Is Brewing Kombucha at Home Really Worth It?
Store-bought kombucha has become a grocery staple, but at $3.50 to $6 per bottle it adds up fast. Brewing your own at home is surprisingly simple and can cut costs dramatically — but the math depends on your batch size, ingredient choices, and how you spread out the one-time startup costs.
A typical home batch uses about 1 gallon of sweet tea fermented with a SCOBY (symbiotic culture of bacteria and yeast) for 7–14 days. From one gallon you can fill 8 standard 16 oz bottles. Your recurring ingredient costs — tea and sugar — usually run well under $3 per batch, putting your per-bottle cost at about $0.25 to $0.50 once equipment is paid off.
What Goes Into the Cost
- Tea: Loose-leaf black or green tea gives the best flavor. A batch uses roughly 4–6 teaspoons, costing $0.50–$2 depending on quality.
- Sugar: Plain white sugar is standard — about 1 cup per gallon, costing pennies.
- SCOBY and starter liquid: A live SCOBY costs $10–$25 online or from a friend for free. Once you have one it grows indefinitely, so this is a true one-time cost.

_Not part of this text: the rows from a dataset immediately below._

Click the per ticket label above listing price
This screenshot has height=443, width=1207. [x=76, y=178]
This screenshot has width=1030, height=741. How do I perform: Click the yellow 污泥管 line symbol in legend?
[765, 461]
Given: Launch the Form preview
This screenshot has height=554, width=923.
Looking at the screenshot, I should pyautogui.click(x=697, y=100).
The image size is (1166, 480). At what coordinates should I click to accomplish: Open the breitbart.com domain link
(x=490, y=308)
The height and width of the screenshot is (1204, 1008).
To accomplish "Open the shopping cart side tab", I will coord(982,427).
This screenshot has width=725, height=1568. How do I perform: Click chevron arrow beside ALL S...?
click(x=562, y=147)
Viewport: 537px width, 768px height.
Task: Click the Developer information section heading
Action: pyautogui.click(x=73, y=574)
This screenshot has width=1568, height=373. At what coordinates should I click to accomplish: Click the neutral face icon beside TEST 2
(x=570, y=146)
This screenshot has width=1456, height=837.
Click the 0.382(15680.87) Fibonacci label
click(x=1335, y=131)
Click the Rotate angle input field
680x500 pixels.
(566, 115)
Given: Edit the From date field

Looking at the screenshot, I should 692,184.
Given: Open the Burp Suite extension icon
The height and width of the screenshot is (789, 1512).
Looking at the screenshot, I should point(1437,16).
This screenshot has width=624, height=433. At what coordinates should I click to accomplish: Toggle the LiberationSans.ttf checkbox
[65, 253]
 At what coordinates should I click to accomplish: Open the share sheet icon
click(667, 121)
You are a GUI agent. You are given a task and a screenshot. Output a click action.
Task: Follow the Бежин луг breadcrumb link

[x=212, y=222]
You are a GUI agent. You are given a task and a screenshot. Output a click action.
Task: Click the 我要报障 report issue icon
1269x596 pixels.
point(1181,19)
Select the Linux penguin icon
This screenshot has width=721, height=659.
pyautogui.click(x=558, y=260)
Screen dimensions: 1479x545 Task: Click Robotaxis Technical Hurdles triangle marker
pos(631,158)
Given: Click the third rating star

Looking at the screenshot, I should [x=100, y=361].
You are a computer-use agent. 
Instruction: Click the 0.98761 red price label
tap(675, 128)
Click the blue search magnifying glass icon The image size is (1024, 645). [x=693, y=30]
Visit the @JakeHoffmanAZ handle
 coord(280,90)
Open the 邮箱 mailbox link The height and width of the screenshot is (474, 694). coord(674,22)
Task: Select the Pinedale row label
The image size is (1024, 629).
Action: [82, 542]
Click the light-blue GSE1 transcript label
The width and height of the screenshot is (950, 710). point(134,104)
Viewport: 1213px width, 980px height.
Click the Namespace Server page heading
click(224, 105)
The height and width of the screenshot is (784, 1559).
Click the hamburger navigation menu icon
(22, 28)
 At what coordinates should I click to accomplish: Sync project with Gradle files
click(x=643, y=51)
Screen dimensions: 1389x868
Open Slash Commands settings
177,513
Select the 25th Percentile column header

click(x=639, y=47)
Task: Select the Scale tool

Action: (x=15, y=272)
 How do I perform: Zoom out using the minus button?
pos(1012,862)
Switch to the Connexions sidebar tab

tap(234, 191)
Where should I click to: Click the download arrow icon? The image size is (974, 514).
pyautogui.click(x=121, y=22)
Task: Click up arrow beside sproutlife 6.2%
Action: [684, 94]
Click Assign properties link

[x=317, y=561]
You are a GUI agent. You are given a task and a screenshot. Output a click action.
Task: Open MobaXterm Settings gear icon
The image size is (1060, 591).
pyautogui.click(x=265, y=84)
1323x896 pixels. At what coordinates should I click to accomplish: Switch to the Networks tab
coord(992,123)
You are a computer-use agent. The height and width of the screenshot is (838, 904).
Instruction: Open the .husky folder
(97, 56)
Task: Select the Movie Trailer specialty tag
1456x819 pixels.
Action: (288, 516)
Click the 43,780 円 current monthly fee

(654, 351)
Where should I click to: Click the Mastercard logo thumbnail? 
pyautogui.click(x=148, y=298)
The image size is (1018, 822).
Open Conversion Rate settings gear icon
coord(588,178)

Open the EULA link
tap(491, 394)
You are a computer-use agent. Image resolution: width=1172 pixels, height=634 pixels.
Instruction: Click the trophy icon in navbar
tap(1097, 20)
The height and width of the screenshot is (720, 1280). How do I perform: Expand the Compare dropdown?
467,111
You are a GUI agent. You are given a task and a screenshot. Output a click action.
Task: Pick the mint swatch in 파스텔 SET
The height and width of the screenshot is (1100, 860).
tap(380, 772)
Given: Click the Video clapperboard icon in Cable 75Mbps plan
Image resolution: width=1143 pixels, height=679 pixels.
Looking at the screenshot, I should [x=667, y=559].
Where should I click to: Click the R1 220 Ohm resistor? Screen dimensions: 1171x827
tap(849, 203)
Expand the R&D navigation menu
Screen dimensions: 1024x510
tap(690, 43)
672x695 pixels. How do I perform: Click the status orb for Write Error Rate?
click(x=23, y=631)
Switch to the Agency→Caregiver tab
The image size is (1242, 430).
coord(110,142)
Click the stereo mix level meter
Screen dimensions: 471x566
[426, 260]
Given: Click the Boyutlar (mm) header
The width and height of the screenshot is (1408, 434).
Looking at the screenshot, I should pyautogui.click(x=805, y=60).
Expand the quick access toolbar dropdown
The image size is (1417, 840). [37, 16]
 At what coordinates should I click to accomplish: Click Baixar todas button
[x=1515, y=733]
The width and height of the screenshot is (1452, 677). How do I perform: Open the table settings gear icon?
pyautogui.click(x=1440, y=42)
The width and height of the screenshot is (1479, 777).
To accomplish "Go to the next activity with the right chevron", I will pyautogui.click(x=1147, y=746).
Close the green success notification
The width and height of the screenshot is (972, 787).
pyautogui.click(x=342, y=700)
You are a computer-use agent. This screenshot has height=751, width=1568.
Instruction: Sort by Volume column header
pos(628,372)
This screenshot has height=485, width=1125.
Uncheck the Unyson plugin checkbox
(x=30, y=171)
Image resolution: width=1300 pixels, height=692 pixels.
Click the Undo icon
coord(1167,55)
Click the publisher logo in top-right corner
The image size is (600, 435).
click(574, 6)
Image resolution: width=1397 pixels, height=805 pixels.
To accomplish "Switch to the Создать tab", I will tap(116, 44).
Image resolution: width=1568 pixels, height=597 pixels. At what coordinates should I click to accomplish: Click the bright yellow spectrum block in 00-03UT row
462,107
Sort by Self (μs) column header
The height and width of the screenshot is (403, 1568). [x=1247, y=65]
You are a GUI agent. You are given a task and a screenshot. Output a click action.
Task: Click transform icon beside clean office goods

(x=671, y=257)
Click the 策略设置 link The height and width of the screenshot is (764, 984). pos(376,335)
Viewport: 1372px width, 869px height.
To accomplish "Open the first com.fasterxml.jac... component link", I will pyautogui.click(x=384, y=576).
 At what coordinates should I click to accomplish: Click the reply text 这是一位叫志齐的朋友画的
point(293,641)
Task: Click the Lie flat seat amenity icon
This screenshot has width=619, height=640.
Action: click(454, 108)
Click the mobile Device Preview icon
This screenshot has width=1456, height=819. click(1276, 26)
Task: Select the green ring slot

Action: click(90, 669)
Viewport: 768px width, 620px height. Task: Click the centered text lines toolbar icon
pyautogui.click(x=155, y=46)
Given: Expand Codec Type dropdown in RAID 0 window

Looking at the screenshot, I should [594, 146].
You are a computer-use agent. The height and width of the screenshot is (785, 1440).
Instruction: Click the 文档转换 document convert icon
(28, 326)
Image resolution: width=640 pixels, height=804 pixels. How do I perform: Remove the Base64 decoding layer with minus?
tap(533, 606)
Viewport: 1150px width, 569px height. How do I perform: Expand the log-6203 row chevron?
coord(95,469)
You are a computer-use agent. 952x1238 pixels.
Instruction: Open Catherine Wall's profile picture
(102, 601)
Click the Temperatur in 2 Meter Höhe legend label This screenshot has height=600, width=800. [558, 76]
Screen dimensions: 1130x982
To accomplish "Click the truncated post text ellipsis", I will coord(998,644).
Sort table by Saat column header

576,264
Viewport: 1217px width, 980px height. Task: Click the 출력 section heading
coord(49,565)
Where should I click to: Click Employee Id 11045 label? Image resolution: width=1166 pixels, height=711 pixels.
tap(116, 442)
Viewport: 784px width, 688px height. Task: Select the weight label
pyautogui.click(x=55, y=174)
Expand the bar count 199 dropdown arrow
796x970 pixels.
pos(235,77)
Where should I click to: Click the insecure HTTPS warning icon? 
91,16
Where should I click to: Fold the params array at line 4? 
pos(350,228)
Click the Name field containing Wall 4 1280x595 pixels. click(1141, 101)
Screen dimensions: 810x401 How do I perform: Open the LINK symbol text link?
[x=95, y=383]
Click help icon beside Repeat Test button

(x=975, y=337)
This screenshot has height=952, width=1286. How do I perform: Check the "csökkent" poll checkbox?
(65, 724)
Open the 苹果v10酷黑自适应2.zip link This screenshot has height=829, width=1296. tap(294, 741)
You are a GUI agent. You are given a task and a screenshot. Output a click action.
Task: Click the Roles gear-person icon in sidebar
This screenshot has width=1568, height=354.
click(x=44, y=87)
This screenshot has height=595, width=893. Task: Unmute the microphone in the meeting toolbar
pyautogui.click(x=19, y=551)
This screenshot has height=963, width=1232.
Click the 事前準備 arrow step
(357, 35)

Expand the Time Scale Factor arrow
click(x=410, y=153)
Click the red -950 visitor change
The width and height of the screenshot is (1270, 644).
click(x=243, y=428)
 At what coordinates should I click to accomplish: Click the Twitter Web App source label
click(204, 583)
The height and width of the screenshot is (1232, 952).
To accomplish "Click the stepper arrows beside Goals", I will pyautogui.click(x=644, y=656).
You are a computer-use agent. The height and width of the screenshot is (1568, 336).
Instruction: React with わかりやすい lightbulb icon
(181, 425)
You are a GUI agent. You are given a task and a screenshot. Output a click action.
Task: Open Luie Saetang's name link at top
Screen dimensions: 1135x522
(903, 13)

- Fermentation vessel: A wide-mouth glass jar (1-gallon or larger) runs $15–$40. Flip-top glass bottles for the finished brew add another $15–$30 for a starter set.
This calculator amortizes your one-time SCOBY and equipment costs over 52 batches (roughly one year of weekly brewing), which is conservative — most brewers use their equipment for years or decades.
Second Fermentation (Flavoring and Fizz)
If you add juice, ginger, or fruit during a second fermentation to build carbonation, add those costs to your per-batch ingredient total. Even premium flavoring ingredients rarely push total batch cost above $5–$6, keeping homebrew well below retail.